Interglacials and Glacials - Natural Experiments in Biodiversity Dynamics
Informations
- Funding country
Norway
- Acronym
- -
- URL
- -
- Start date
- 1/1/2016
- End date
- 12/31/2020
- Budget
- 871,209 EUR
Fundings
Name | Role | Start | End | Amount |
---|---|---|---|---|
FRIMEDBIO - Independent projects - Medicine, Health Sciences and Biology | Grant | - | - | 871,209 EUR |
Abstract
There are three major ecological hypotheses to explain plant community composition and structure: 1) external, or extrinsic, environmental control (e.g. climate change), 2) internal, or intrinsic, species interactions (e.g. competition, facilitation), and 3) neutral dynamics, random processes, and historical legacies. Testing of these hypotheses requires long-term observational data on community composition over several hundred thousand years or even the last 1-2 million years. During such periods, Earth has experienced major climatic shifts from temperate interglacial stages (we live in the latest interglacial) to cool, often dry, glacial 'ice-age' stages. Due to advances in our knowledge about past vegetation and improvements in Quaternary chronology, continuous records of vegetation change through alternating interglacial and glacial stages from Greece, France, and Colombia are now available. Each of these records provides a unique long-term ecological observatory.
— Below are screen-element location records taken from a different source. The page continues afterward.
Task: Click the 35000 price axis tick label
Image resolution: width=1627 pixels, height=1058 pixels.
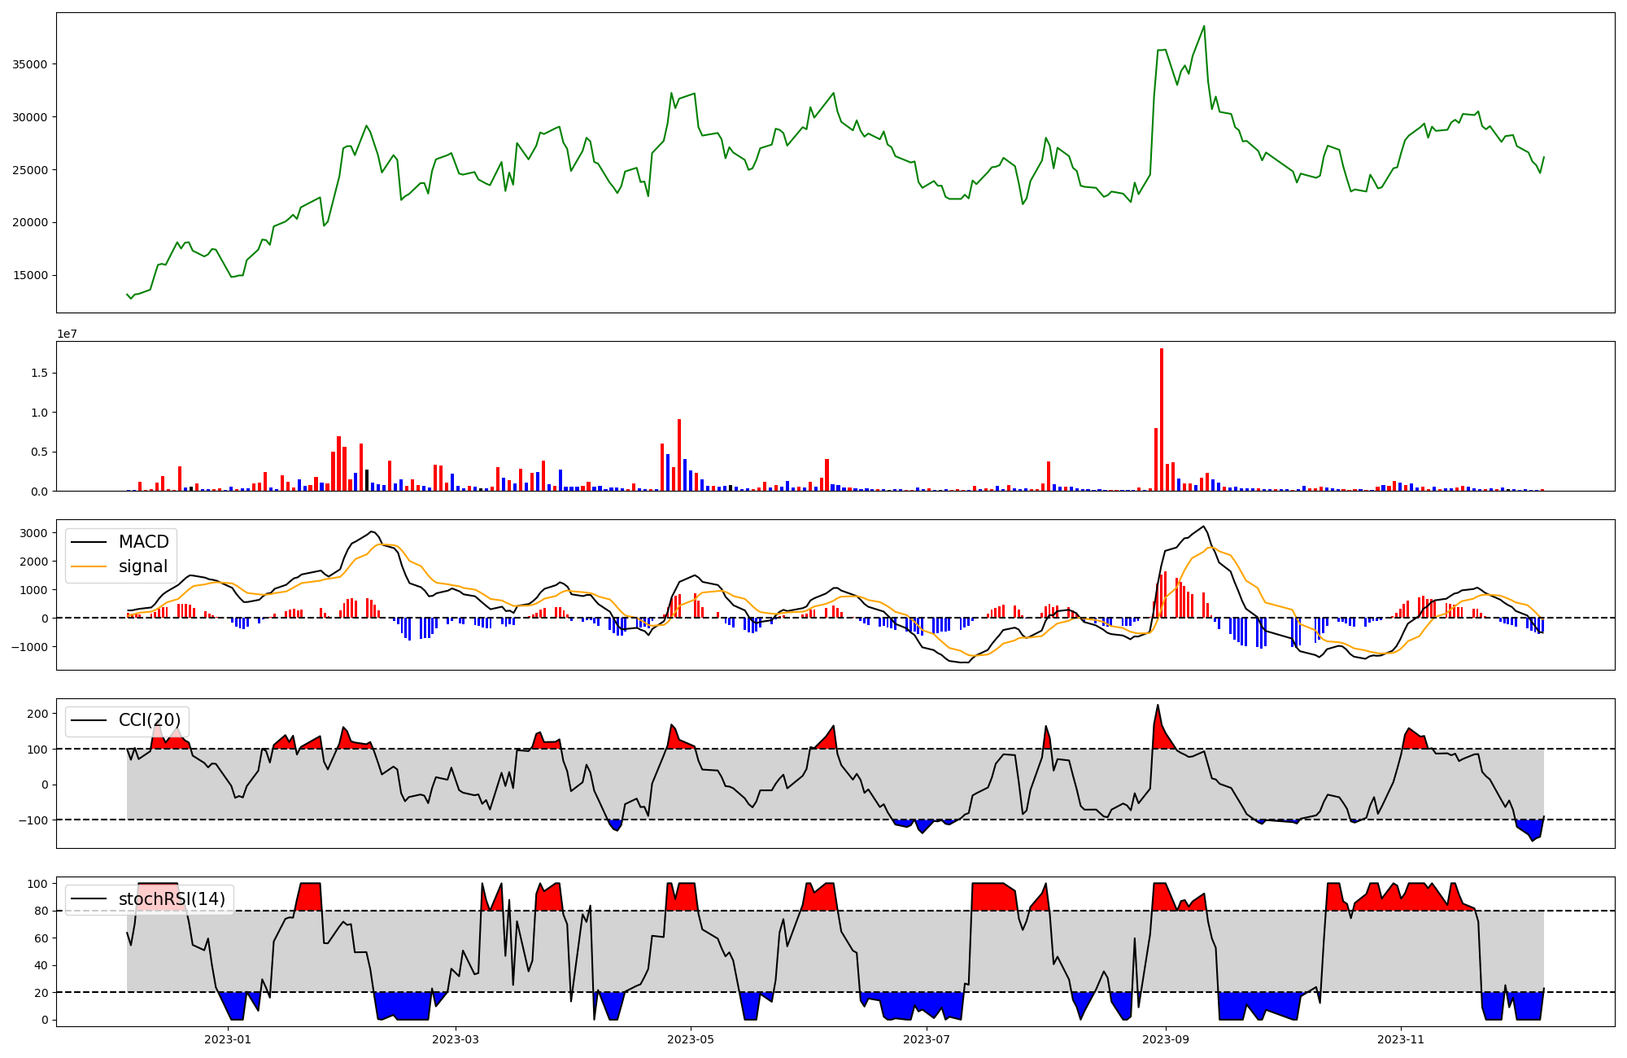Action: [x=29, y=64]
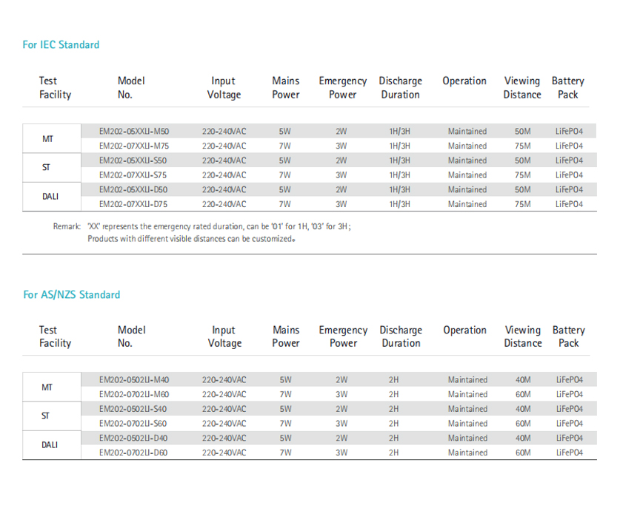Click the remark about 'XX' emergency rated duration
This screenshot has height=508, width=620.
pyautogui.click(x=219, y=227)
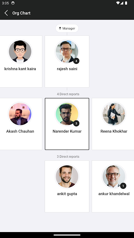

The changes from glacial to interglacial conditions are a series of 'natural experiments' on the vegetation and ecology. The IGNEX project used numerical methods to detect major recurring patterns of vegetation change, taxonomic diversity, and compositional turnover for each interglacial, for each glacial-interglacial pair, and for all interglacials. Results from these analyses have permitted testing of three previously unexplored hypotheses: 1) that 'historical legacies' are important in long-term vegetation dynamics - they are, 2) that interglacials differ in their composition and biodiversity - they do, and 3) that plant communities have long temporal continuity - no, they do not. Testing these hypotheses is important in establishing 'baseline conditions' for restoration ecology, in predicting biotic responses to future environmental change, and in providing a factual basis for future conservation. The project involved 18 researchers from eight countries.